+++ DATA RECORDS +++
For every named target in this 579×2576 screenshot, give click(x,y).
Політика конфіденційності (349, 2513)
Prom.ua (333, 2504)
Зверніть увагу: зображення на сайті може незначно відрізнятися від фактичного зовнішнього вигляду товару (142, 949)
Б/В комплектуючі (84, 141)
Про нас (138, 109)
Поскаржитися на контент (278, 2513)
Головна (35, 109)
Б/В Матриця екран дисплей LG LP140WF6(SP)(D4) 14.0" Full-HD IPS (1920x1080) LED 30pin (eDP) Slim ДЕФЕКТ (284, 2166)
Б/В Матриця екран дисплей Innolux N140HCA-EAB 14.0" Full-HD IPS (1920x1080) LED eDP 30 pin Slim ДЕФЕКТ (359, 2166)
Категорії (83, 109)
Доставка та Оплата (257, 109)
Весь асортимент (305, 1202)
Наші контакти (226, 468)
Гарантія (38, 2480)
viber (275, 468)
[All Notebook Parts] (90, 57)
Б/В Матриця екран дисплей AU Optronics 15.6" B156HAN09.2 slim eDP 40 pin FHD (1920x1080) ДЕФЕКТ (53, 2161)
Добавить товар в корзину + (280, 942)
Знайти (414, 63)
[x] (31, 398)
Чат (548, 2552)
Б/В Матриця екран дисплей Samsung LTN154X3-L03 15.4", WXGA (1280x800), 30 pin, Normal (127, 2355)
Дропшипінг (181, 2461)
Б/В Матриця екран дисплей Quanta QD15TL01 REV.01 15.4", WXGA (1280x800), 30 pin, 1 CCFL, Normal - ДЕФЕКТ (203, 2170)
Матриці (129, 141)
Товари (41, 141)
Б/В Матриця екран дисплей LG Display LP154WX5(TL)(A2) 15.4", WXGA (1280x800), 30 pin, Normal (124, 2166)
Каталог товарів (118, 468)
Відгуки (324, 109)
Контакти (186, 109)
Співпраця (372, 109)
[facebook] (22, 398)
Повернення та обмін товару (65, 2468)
+++
+++ DATA RECORDS +++
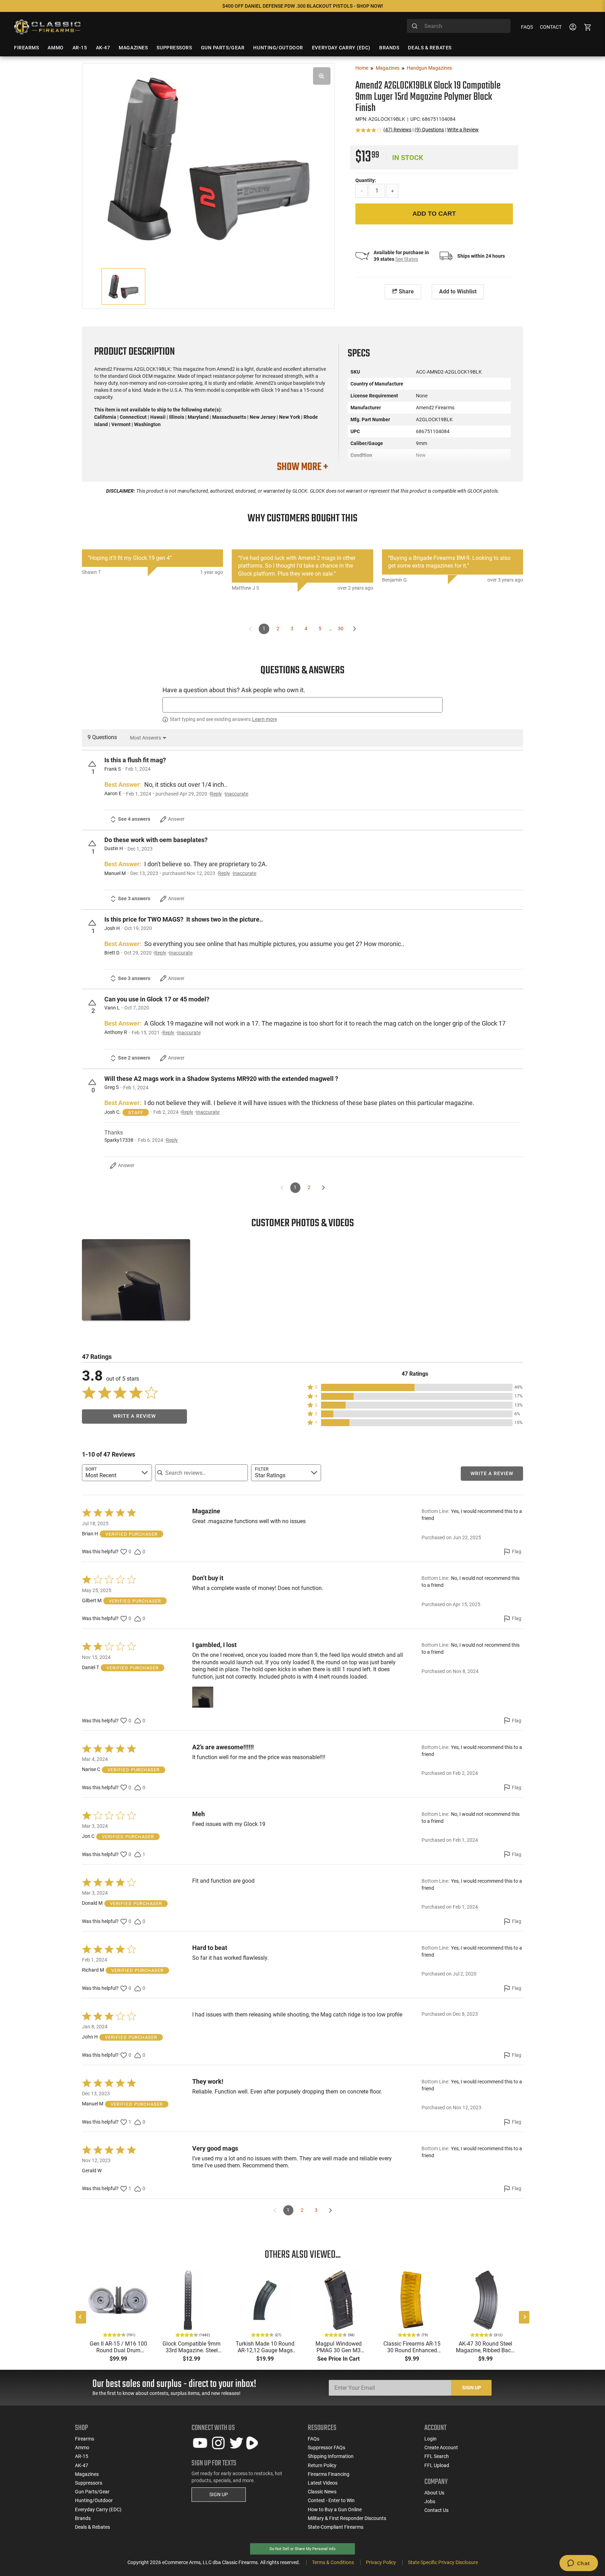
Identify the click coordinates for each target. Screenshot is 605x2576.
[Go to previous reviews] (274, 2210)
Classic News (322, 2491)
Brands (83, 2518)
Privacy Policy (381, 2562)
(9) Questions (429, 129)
+++
_PROBLEM DESCRIPTION_
Your task is to retype the entries verbatim, starting with the line that holds "For every named" and stopping after the line that holds "Повернення та обмін товару (65, 2468)".

_FINAL ANSWER_
For every named target in this 579×2576 screenshot, give click(x,y).
Політика конфіденційності (349, 2513)
Prom.ua (333, 2504)
Зверніть увагу: зображення на сайті може незначно відрізнятися від фактичного зовнішнього вигляду товару (142, 949)
Б/В комплектуючі (84, 141)
Про нас (138, 109)
Поскаржитися на контент (278, 2513)
Головна (35, 109)
Б/В Матриця екран дисплей LG LP140WF6(SP)(D4) 14.0" Full-HD IPS (1920x1080) LED 30pin (eDP) Slim ДЕФЕКТ (284, 2166)
Б/В Матриця екран дисплей Innolux N140HCA-EAB 14.0" Full-HD IPS (1920x1080) LED eDP 30 pin Slim ДЕФЕКТ (359, 2166)
Категорії (83, 109)
Доставка та Оплата (257, 109)
Весь асортимент (305, 1202)
Наші контакти (226, 468)
Гарантія (38, 2480)
viber (275, 468)
[All Notebook Parts] (90, 57)
Б/В Матриця екран дисплей AU Optronics 15.6" B156HAN09.2 slim eDP 40 pin FHD (1920x1080) ДЕФЕКТ (53, 2161)
Добавить товар в корзину + (280, 942)
Знайти (414, 63)
[x] (31, 398)
Чат (548, 2552)
Б/В Матриця екран дисплей Samsung LTN154X3-L03 15.4", WXGA (1280x800), 30 pin, Normal (127, 2355)
Дропшипінг (181, 2461)
Б/В Матриця екран дисплей Quanta QD15TL01 REV.01 15.4", WXGA (1280x800), 30 pin, 1 CCFL, Normal - ДЕФЕКТ (203, 2170)
Матриці (129, 141)
Товари (41, 141)
Б/В Матриця екран дисплей LG Display LP154WX5(TL)(A2) 15.4", WXGA (1280x800), 30 pin, Normal (124, 2166)
Каталог товарів (118, 468)
Відгуки (324, 109)
Контакти (186, 109)
Співпраця (372, 109)
[facebook] (22, 398)
Повернення та обмін товару (65, 2468)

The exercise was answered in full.